Another weird one we will revisit in future articles is the Chaos Magick sigil. Without getting too deep into it. These rituals involve the creation of a symbol imbued with an intended result. The practitioner then charges this with some practice, some form of attention, either theater, a daily or single routine, or even more exotic practices like a sex act or a sacrifice. The goal is to create an event so strong it anchors the intent imbued in the symbol into the subconscious. Then the practitioner destroys the sigil. The practitioner will then implicitly or by some even more exotic means, follow the steps to actualize the intent in the sigil. We can discuss later whether or not this process has any metaphysical affect on reality. You’ll find that if you perform these acts enough, the results will surprise you, but we will discuss that at another time. For now just know it’s like the rosary - powerful symbolic act, keeps the intention alive in the subconscious - breaks a behavioral cause and effect chain.
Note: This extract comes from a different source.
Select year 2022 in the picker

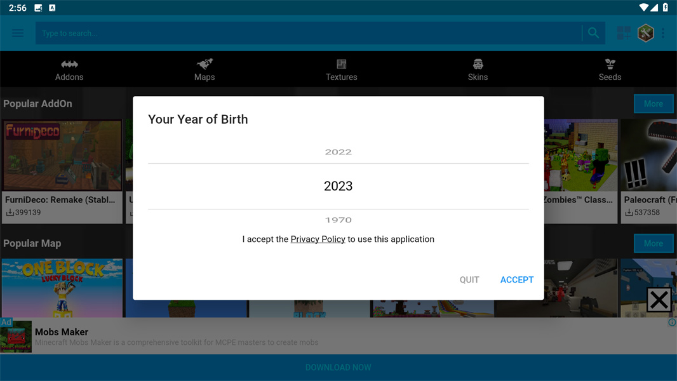pos(338,152)
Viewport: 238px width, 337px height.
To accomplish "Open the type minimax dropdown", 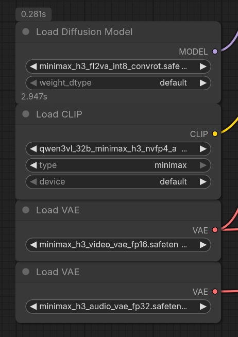I will [118, 165].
If you’re anything like me, your office area is a haze of post-its and reminders. Lists and intentions are a good way to make sense of the possible subroutines your day can turn into. You want to remain conscious of what you’re doing at all times. At least as your start. Once you get, example - a cold shower + meditation + workout + Hermes evocation routine going every morning successfully for MORE than a few weeks, maybe it will get embedded as a cause an effect chain. Be careful though, a good cause and effect chain can be as effective a habit chain as an alternate, LESS intentional routine: bad example - get up + eat nothing + do Adderall + trade crypto during work hours. One of these routines is something you want. The other will probably kill you or make you turn trans.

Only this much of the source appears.